だからこそ危険度の高い“難行”を前に、挑むと即答した宗太の変化に瑞紀は困惑したのかも知れない。
「……天狗は相当強いですよ」
「だろうな。何日も前から鍛錬と称して、こうもボコられてりゃわかるし」
「無いとは思いますが、万一、八大天狗と呼ばれる存在を降ろしてしまった場合、手に負えない可能性もあります。なにせ、西欧で言う所の大魔王のような位置付けですから」
「手に負えない可能性、ね。手も足も出ないわけじゃないんだ」
「……私も、同じように血の中に濃い力を宿す“赤目”ですから。天狗そのものが降りて来たらどうしようも無いですが、あくまで力の片鱗・神通力という名の神威の発現ですし」
「なら、多分大丈夫」
「根拠を伺っても?」
隣からかけられた質問に、宗太はこの日はじめてニヤリと笑い返した。
頬が僅かに熱いのは、心なしか返答を待つ宗像瑞紀が近くに感じられているからでも、慣れぬ少し気障ったらしい返答である為では無い。
先程殴られた痕が腫れてきているからだ。
それが思いの外心地よいのは、眼前の少女がそうするように、自身も彼女の為に剣を振るう動機が生まれたからか。
宗像瑞紀は、このままでは数年以内に死ぬ。
それを救うには、誰かの子を宿す他は無い。
感情を抜きにすれば、サツキヒメの言う通り宗太自身こそが適役であるのだろうが、瑞紀はさておき肝心の宗太には“そうなる”覚悟は無かった。
だからこそ、宗太は考えた。
少しでも早く“難行”を終わらせる事が出来れば、宗像瑞紀は考えを変えるかも知れない。
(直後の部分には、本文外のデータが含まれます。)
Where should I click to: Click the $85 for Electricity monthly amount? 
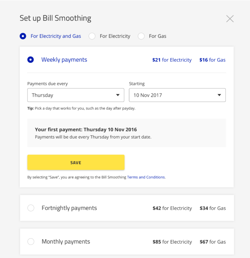pos(172,242)
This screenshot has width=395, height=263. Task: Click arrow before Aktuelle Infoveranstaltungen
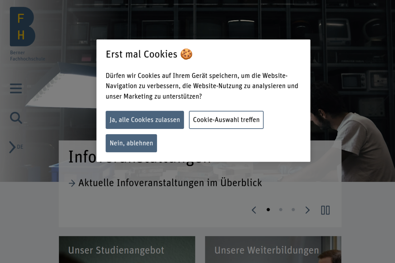tap(72, 183)
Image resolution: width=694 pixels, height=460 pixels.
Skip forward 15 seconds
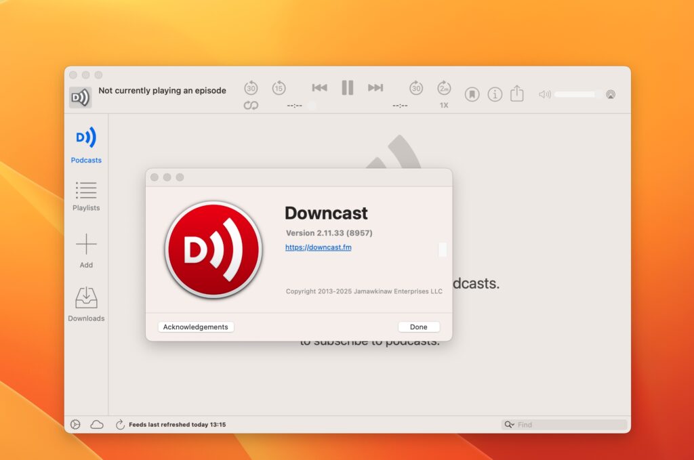(x=279, y=88)
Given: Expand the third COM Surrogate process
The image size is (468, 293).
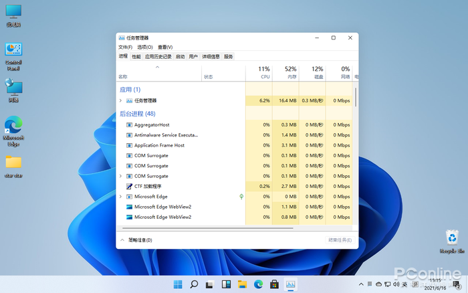Looking at the screenshot, I should [120, 176].
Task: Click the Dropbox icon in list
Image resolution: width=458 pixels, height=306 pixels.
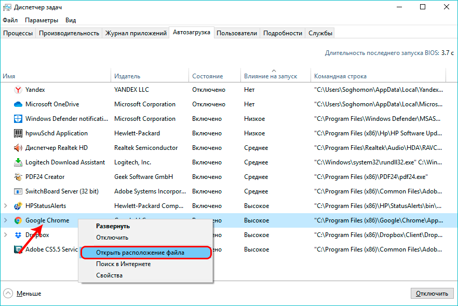Action: [18, 235]
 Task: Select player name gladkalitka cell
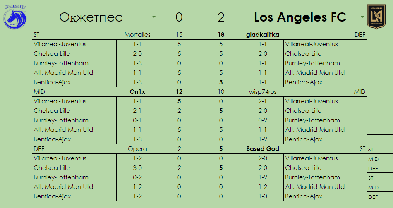[263, 35]
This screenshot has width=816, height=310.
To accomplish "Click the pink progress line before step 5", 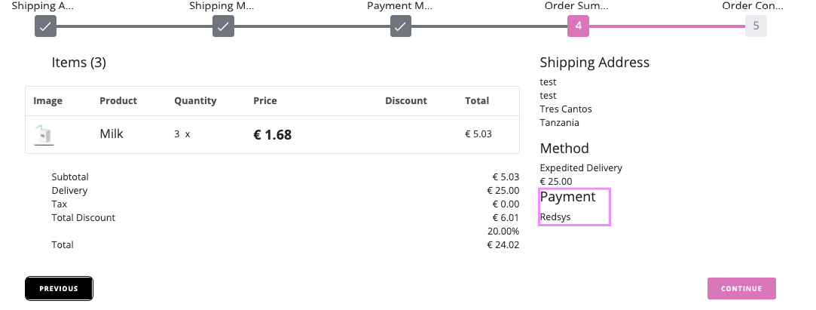I will [667, 26].
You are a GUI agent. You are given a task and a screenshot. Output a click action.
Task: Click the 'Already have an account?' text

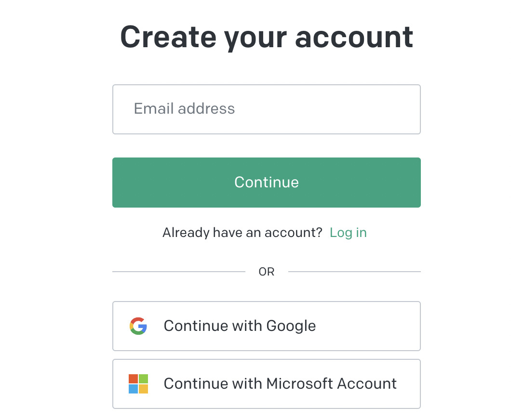coord(242,233)
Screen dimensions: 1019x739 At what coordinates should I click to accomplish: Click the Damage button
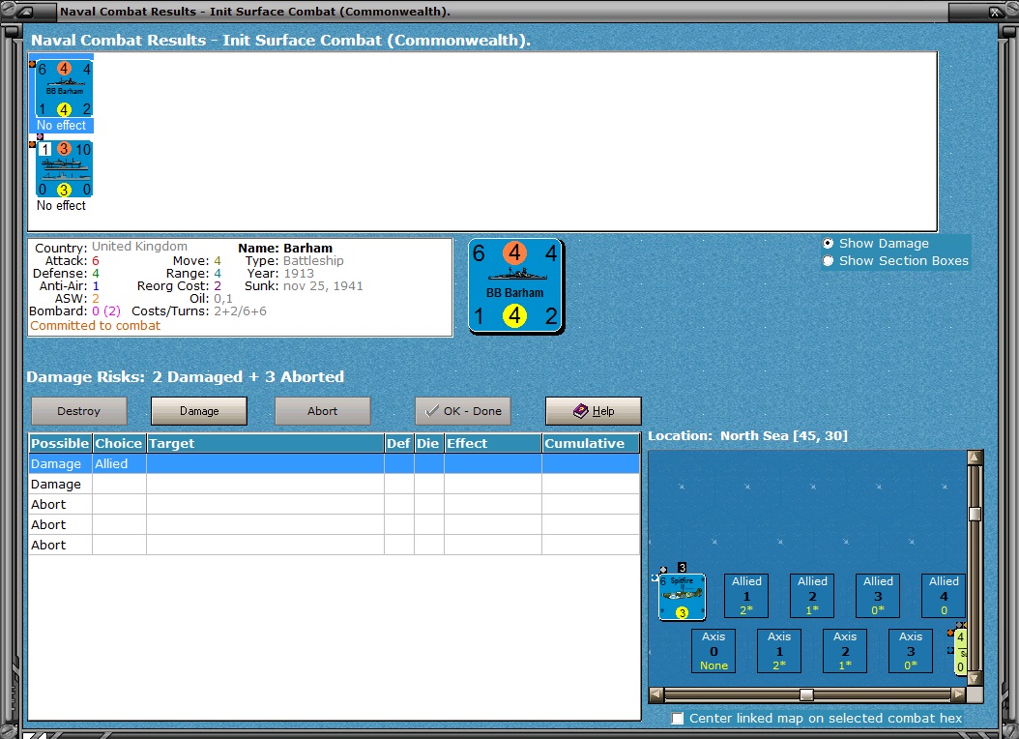(x=199, y=411)
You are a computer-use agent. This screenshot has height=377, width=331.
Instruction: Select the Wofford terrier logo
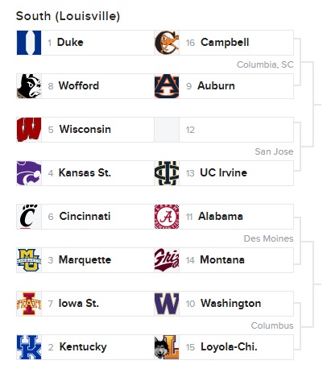29,86
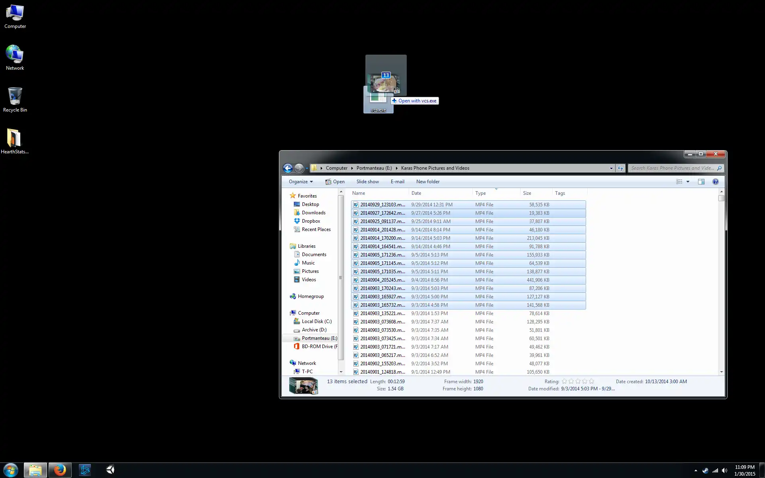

今すぐは無理であっても、側に居て少しずつ心変わりを促していけば、生きる為の選択を採るかもしれない。
その時に瑞紀の相手が誰になるかは不明だが、これだけの器量があれば不自由はしない筈だ。
――最悪、自分が居る。
僅かに残っていた迷いが晴れ、そんな逃げ道のような情けない答えが、宗太の背を押していた。
それでも、この瞬間は立花宗太が初めて己から“難行”に挑むと決めた瞬間であった。
立花宗太の中に、“難行”へ挑む確かな動機が生まれたのである。
質問への返答は、そんなものが込められていた。
それこそが立花宗太の変化の正体であるのだが、互いに気付けないのは時が足りないからなのだろう。
「俺には、“赤目”の宗像とサツキヒメが憑いているからな」
果たして、その言葉を聞いた宗像瑞紀が浮かべてしまった表情は、年相応の少女のそれであったようだ。